Work item: In the records below, find the line with "20 aprile 2015 alle ore 15:37 (169, 1954)" and the line with "Reject all (189, 1965)"; return exactly those lines and every line between them.

Information shown:
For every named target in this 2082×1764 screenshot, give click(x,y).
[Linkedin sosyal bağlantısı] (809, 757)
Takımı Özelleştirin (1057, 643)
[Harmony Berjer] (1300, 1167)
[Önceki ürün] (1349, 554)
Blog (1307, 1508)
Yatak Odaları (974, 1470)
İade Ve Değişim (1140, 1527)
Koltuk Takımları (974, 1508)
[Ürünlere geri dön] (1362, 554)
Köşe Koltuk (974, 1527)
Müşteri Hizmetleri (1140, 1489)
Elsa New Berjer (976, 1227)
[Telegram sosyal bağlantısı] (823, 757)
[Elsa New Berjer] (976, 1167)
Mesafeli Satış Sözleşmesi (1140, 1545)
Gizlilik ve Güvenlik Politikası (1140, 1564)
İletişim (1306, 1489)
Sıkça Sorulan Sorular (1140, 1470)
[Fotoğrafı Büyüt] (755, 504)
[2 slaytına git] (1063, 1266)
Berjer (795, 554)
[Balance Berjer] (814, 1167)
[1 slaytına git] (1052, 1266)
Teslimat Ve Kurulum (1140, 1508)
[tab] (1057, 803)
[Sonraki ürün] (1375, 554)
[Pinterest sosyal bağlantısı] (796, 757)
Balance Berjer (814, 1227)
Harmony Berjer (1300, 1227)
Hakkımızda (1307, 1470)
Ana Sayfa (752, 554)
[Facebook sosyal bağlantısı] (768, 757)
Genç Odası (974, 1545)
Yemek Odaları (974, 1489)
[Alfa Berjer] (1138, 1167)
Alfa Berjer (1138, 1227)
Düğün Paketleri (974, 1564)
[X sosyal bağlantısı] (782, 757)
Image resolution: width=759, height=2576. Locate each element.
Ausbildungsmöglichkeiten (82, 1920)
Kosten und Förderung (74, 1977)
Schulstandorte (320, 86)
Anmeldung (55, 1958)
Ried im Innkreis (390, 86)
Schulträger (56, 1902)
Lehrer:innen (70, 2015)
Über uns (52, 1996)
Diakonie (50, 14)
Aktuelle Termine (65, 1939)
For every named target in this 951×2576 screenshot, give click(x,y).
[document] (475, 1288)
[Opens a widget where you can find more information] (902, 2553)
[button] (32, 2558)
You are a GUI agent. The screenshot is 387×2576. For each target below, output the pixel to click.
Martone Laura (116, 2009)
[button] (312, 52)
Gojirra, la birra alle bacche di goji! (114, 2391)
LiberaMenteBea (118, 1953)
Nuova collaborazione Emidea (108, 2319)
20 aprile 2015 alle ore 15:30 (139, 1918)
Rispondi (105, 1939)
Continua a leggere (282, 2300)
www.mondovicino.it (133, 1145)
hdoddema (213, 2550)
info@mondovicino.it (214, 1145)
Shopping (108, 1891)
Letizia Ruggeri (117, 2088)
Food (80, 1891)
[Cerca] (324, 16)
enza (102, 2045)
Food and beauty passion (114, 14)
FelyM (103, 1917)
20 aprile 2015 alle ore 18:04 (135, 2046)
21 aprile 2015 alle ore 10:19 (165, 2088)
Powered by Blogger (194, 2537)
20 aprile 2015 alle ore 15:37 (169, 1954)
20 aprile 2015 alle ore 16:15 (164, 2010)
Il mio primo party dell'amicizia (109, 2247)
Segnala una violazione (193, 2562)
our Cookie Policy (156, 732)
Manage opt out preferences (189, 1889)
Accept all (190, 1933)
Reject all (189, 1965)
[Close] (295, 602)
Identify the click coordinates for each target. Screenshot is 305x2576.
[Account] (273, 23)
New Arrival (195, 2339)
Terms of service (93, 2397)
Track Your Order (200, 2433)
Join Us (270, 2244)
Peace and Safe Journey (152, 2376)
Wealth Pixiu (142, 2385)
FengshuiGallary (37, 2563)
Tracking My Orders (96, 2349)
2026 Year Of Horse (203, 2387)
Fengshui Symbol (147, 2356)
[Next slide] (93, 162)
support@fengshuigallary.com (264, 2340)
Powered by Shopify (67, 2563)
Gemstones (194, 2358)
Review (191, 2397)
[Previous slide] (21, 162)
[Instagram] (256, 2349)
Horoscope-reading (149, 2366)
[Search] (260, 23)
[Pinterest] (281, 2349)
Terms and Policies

Solution:
20 aprile 2015 alle ore 15:37 (169, 1954)
20 aprile 2015 alle ore 16:15 (164, 2010)
Il mio primo party dell'amicizia (109, 2247)
Segnala una violazione (193, 2562)
our Cookie Policy (156, 732)
Manage opt out preferences (189, 1889)
Accept all (190, 1933)
Reject all (189, 1965)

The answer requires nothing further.